Of course, maybe he'll settle in and be more effective, but right now, the focus for political wins in the Senate still seems to be on McConnell.

Deftness?

On ABC News recently, former New Jersey Gov. Chris Christie, commenting on the continuing Schumer-McConnell wrangles over the timing of the impeachment trial, the makeup of Senate committees and the rules governing a 50-50 Senate split said, "The one thing Chuck isn't is deft. Definitely not deft."

"Chuck Schumer has finally realized his dream of becoming majority leader. And given the circumstances, it's a bit of a nightmare," noted Politico. Without an agreement on new rules, for example, Republicans maintain most of the committee chairmanships, reviewing confirmations and legislation.

What does seem apparent are that there is a lot to get done at once in a Biden presidency both to reverse what are seen as bad mistakes from the Donald Trump years and to be aggressive about taking advantage of the next two years until another election will put the Senate majority on the ballot again.

◆ What you are asked to do
From the Senate leadership commentary, copy word for word the passage that begins at "Of course, maybe" and stops after "confirmations and legislation.".

◆ Supplied information
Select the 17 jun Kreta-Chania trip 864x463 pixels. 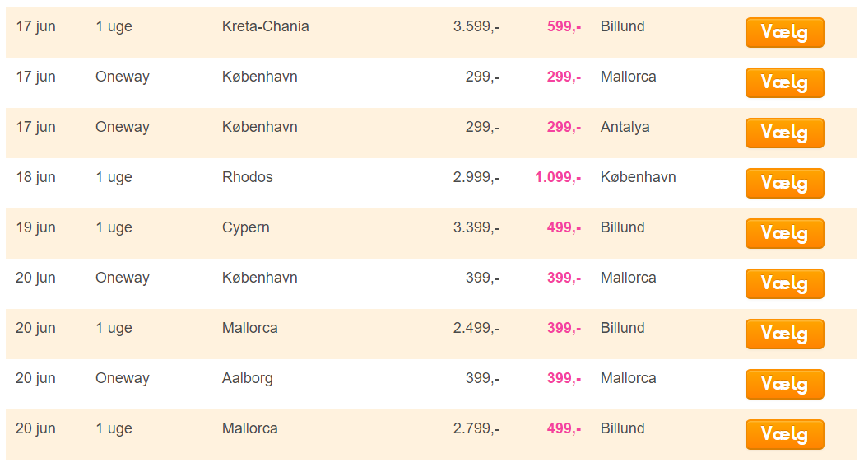click(x=784, y=33)
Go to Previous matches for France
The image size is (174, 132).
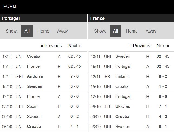[140, 46]
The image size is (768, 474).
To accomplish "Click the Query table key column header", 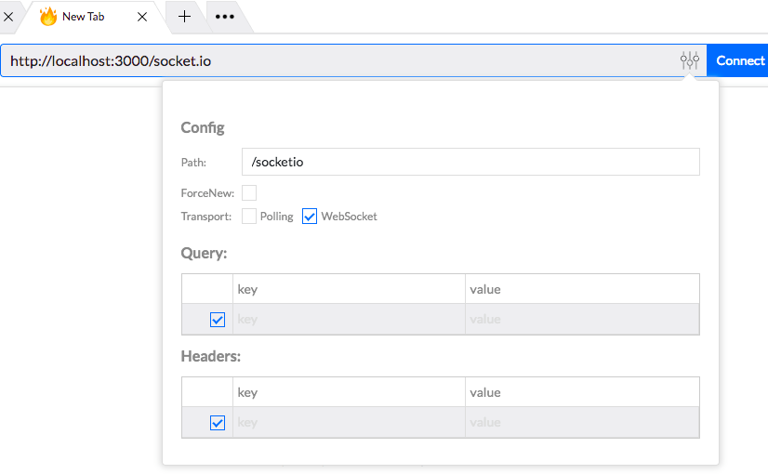I will pyautogui.click(x=349, y=289).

◆ The completed task
Of course, maybe he'll settle in and be more effective, but right now, the focus for political wins in the Senate still seems to be on McConnell.

Deftness?

On ABC News recently, former New Jersey Gov. Chris Christie, commenting on the continuing Schumer-McConnell wrangles over the timing of the impeachment trial, the makeup of Senate committees and the rules governing a 50-50 Senate split said, "The one thing Chuck isn't is deft. Definitely not deft."

"Chuck Schumer has finally realized his dream of becoming majority leader. And given the circumstances, it's a bit of a nightmare," noted Politico. Without an agreement on new rules, for example, Republicans maintain most of the committee chairmanships, reviewing confirmations and legislation.